(TASKS TO COMPLETE)
• 1. In the multidesign reference excerpt, what does the foldlist class serve as?
• 2. List every class name that appears in the class hierarchy of the multidesign reference excerpt.
• 3. Reproduce the multidesign reference excerpt from "foldlist ────────────────────────── Cross-validation" up to and including "have multiple subjects/sessions/modalities?".

(EXCERPTED PASSAGE)
The multidesign package provides a family of S3 classes for representing multivariate experimental data. This vignette serves as a reference guide, documenting each class, its purpose, key methods, and typical usage patterns.

Class hierarchy

multidesign ─────────────────────── Core class: matrix + row design + column design
     │
     ├── reduced_multidesign ────── After dimensionality reduction
     │
     └── hyperdesign ────────────── Collection of multidesign blocks
              │
              └── as_multidesign() → Collapse back to single multidesign

multiframe ──────────────────────── Lazy-evaluated observations + design

multiblock ──────────────────────── Stacked matrices (row or column oriented)

foldlist ────────────────────────── Cross-validation fold container

cv_result ───────────────────────── Cross-validation results

Choosing the right class

Do you have multiple subjects/sessions/modalities?
├── YES → hyperdesign
└── NO → Is your data expensive to load?
         ├── YES → multiframe
         └── NO → multidesign

Do you need to stack matrices without design info?
└── YES → multiblock

multidesign

Purpose

A multidesign is the fundamental class in the package. It binds together:

  • Data matrix (x): rows are observations, columns are variables
  • Row design (design): a tibble describing each observation
  • Column design (column_design): a tibble describing each variable (optional)

When to use

  • Standard single-block multivariate analysis
  • You need to subset or split data by experimental factors
  • You want cross-validation that respects design structure
  • Your variables have metadata (ROI names, feature types, etc.)

(GIVEN DATA)
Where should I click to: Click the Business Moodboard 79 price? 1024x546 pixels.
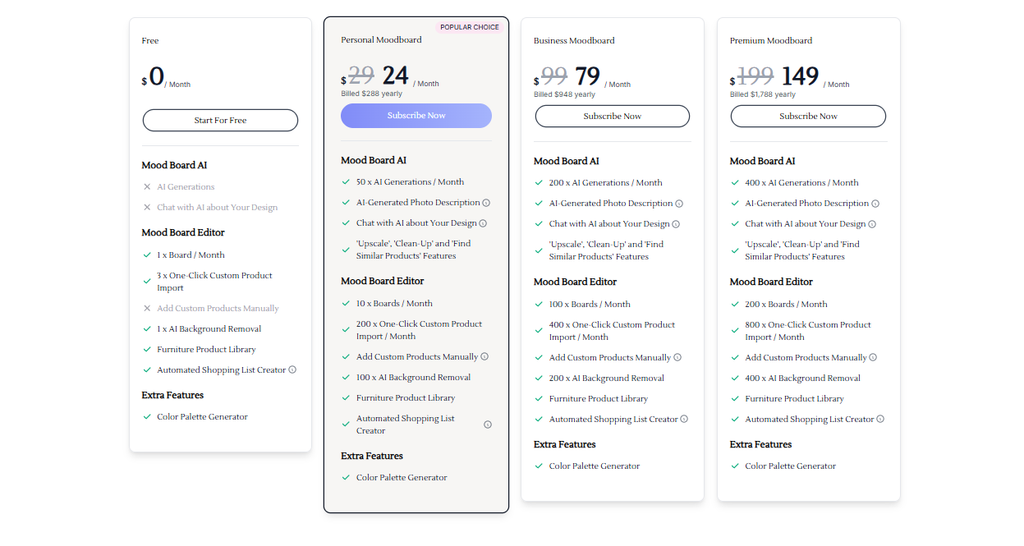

(ANSWER LIST)
• 1. A cross-validation fold container.

• 2. multidesign, reduced_multidesign, hyperdesign, multiframe, multiblock, foldlist, cv_result

• 3.
foldlist ────────────────────────── Cross-validation fold container

cv_result ───────────────────────── Cross-validation results

Choosing the right class

Do you have multiple subjects/sessions/modalities?